I was mostly asking because I thought you might unintentionally excluded
some EPL licensed plugins. Since it was intended it is all good.

Basically what is required to distribute your plugin in Debian is that
it follows the spirit (not the letter) of the DFSG[1]. So all we need is
a non-discriminating permission to link your work and the vimplugin code
against the core part of eclipse. We will ship eclim separately from
eclipse itself and other plugins (we do this with all plugins packaged
in Debian so far anyway), so we would not be violating the extra permission.

As I recall, if you do not distribute the resulting work, most of the
restrictions of the GPL license do not apply to you. So your users
probably already have the permission to install and load the other
plugins. You probably do not need to reword it. (However, do note the
/probably/)

Anyhow, I (still) have not done a deep license analysis of your plugin
yet. All my comments so far are based on your NOTICE file and such.

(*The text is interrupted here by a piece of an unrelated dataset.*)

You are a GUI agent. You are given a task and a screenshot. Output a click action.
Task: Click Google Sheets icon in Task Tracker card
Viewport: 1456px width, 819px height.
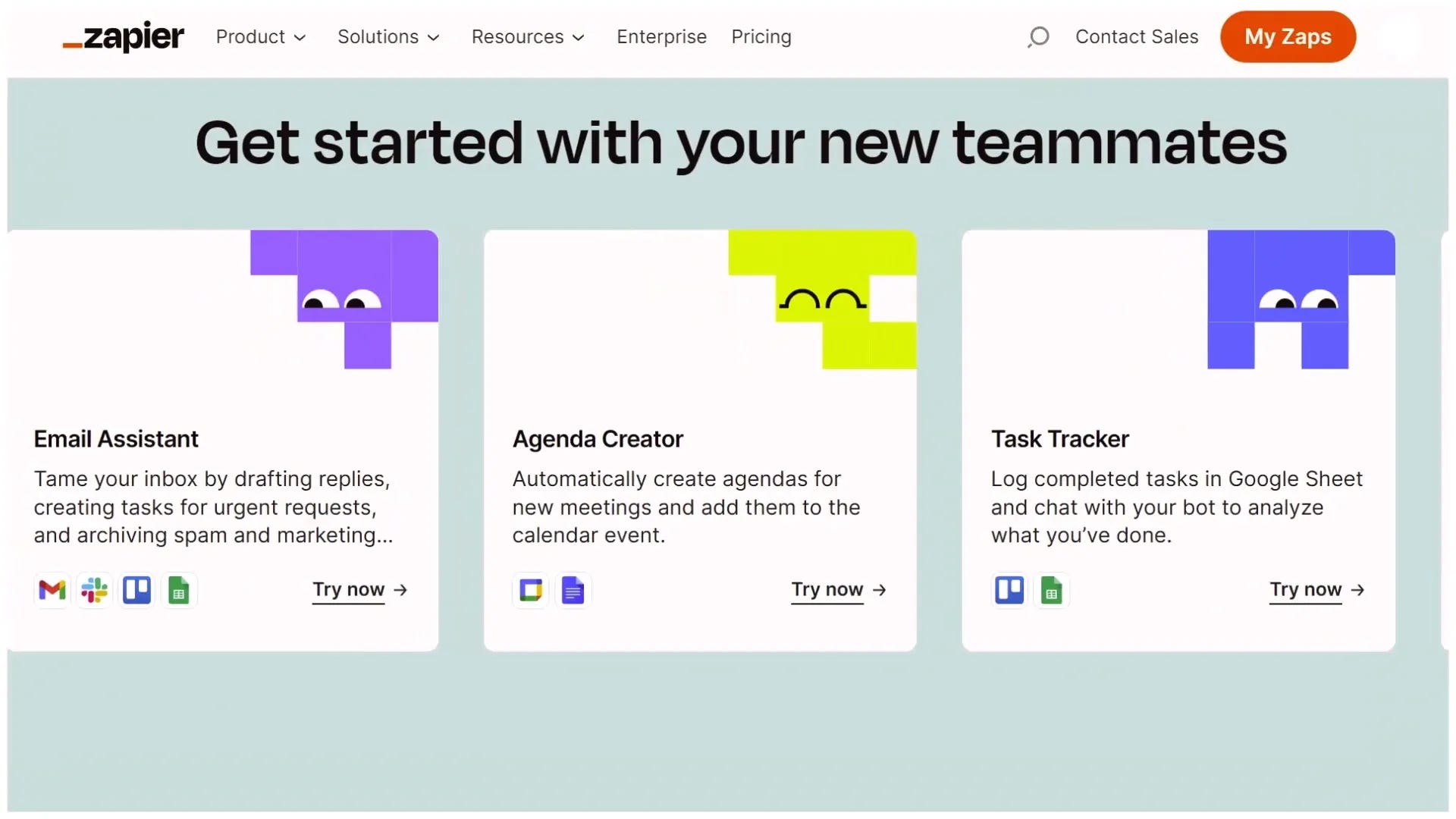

[1] http://www.debian.org/social_contract


>> > Yes, I am being pedantic here. Unfortunately legal things tend to be
>> > this at least in some countries. Also I am not the one who has to
>> > approve the license of your project for distribution in Debian, but
>> > these people expect me to do my homework first...
> Totally understood and I'm certainly open to making changes to ease
> debian's and other's ability to distributed eclim.
> 

Awesome :) I may have to take you up on that offer, but I hope we are
all good to go license-wise once you have cleared the vimplugin.

>> > I also have my reservations about packaging an embedded version of
>> > vimplugin with eclim. Optimally your changes could be merged into
>> > vimplugin itself.
>> >   But then again, if the upstream of vimplugin is no longer active, this
>> > is usually not a problem as long embedding vimplugin does not become a
>> > "fashion".
> Yeah I'd love to push all my changes upstream but unfortunately the
> vimplugin project is pretty much dead as far as I can tell.  I highly
> doubt that embedding vimplugin would become a "fashion" since
> embedding vim is such a niche, and when not combined with eclim, I
> hardly see the point, especially with plugins like vrapper out there
> that add vi/vim key bindings to the existing eclipse editors.
> 
> [...]

Well, if wimplugin is dead, you could become the new upstream for it or
simply supersede it ;) For now, lets not worry about this.